:: Data for the task ::

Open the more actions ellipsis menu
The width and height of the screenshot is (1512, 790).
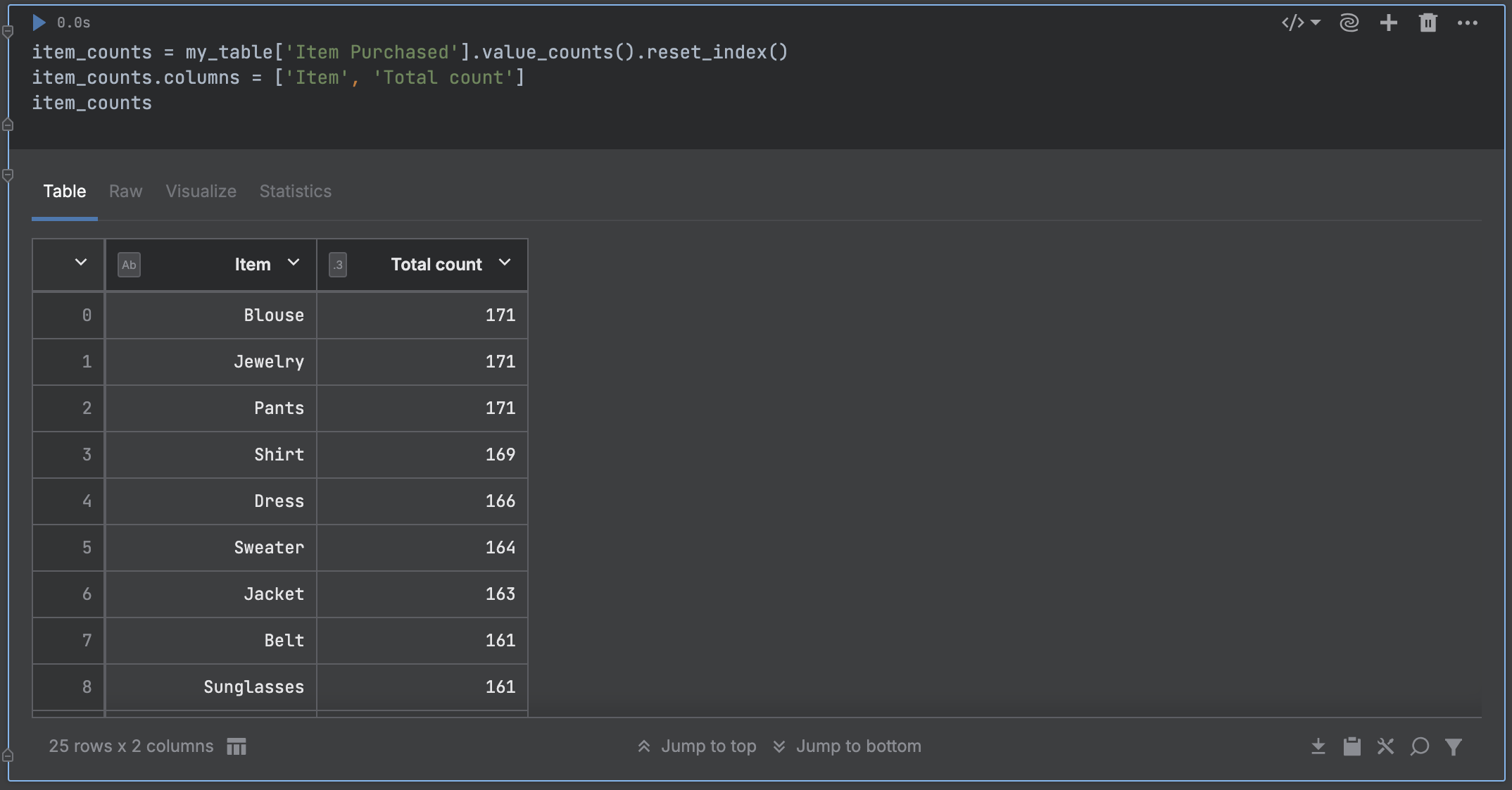coord(1467,23)
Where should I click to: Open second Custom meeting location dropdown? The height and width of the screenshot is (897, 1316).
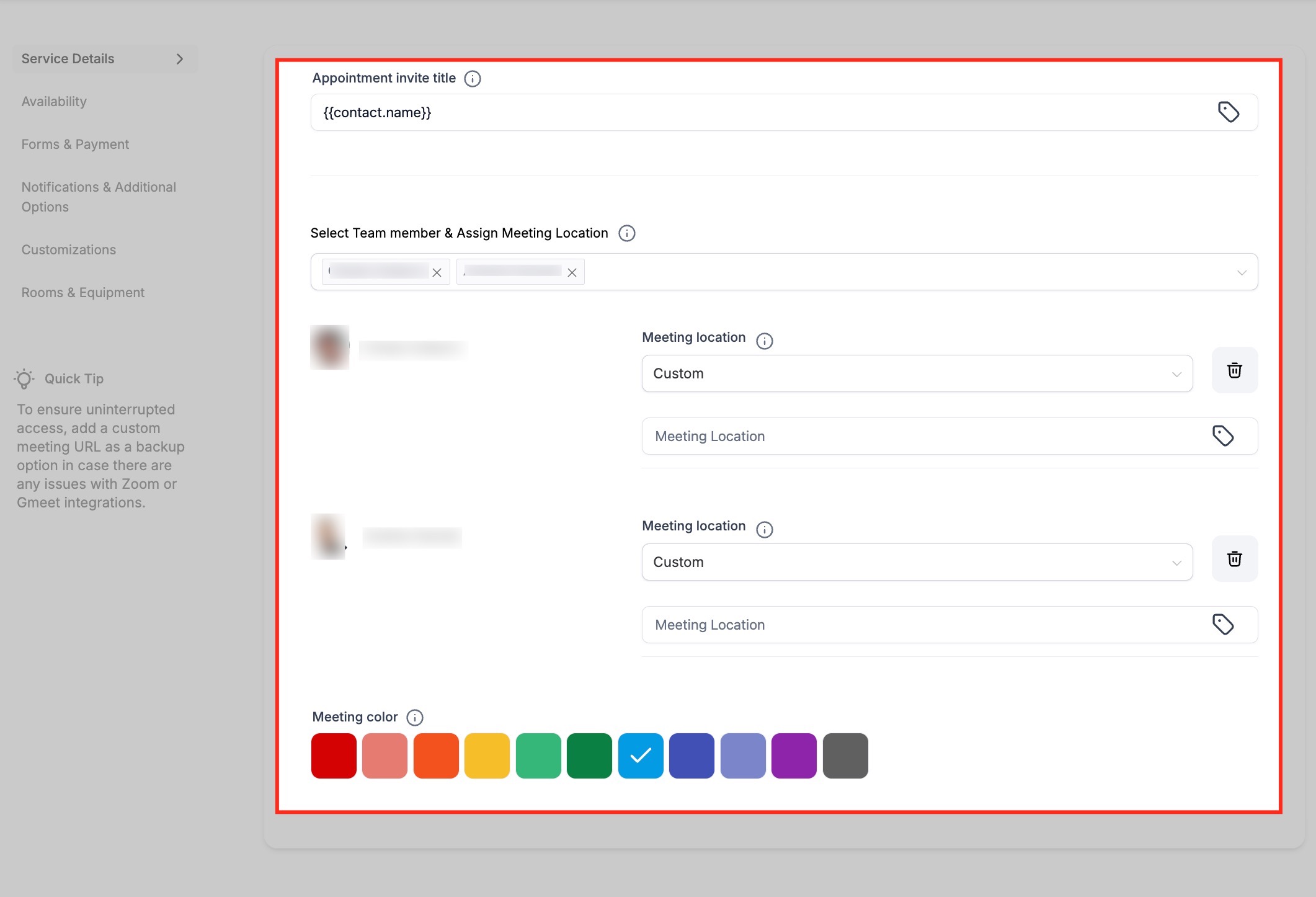click(917, 562)
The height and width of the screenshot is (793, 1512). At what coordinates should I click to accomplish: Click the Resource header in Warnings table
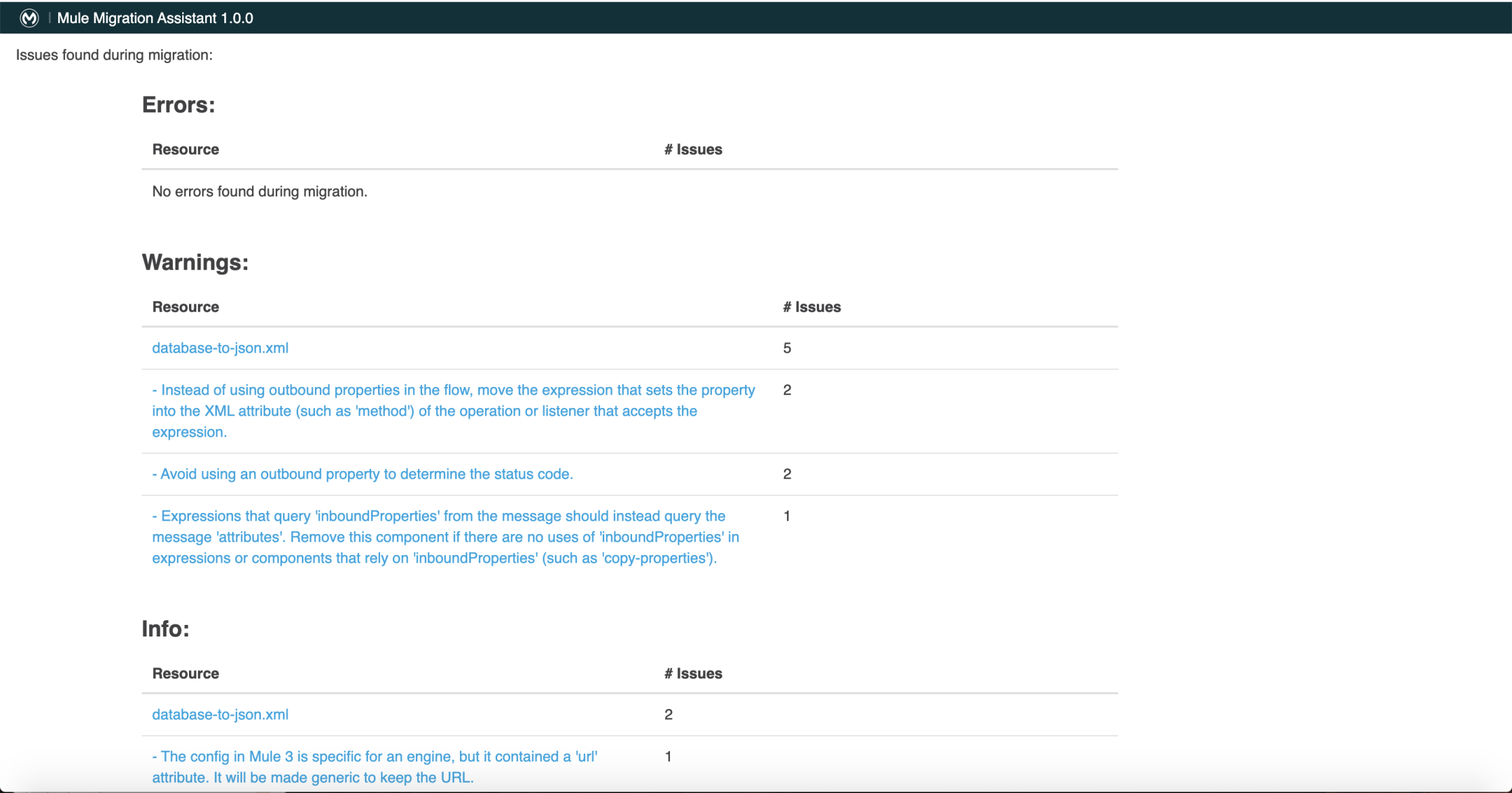pyautogui.click(x=186, y=307)
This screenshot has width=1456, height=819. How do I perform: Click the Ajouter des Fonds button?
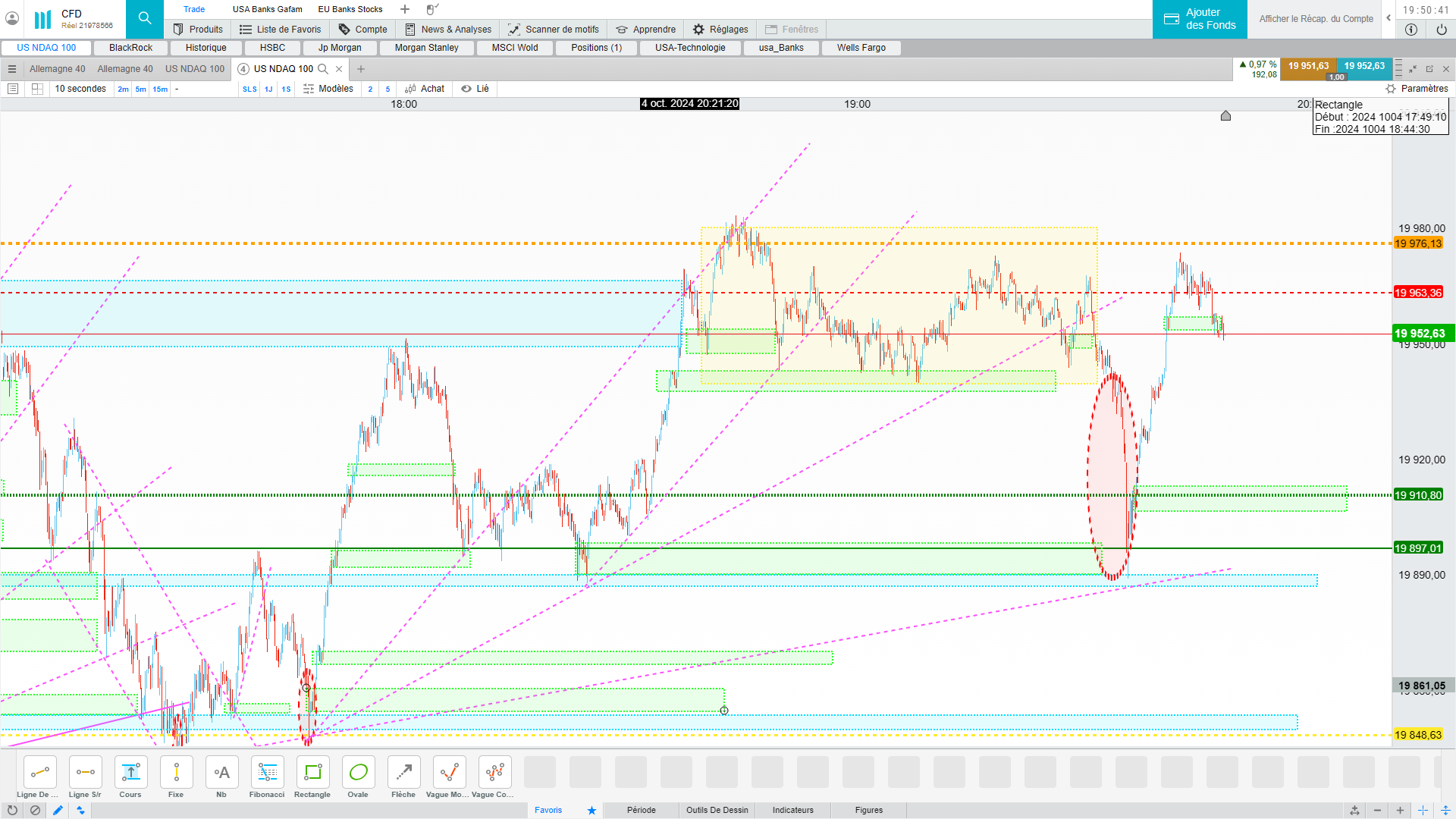pyautogui.click(x=1200, y=19)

:::

Set down every entry exactly as it appears, but skip the pictures.

Solution:
Open the more actions ellipsis menu
The width and height of the screenshot is (1512, 790).
coord(1467,23)
Where should I click to: Open second Custom meeting location dropdown? The height and width of the screenshot is (897, 1316).
click(917, 562)
The height and width of the screenshot is (793, 1512). At what coordinates should I click to accomplish: Click the Resource header in Warnings table
pyautogui.click(x=186, y=307)
This screenshot has width=1456, height=819. How do I perform: Click the Ajouter des Fonds button?
pyautogui.click(x=1200, y=19)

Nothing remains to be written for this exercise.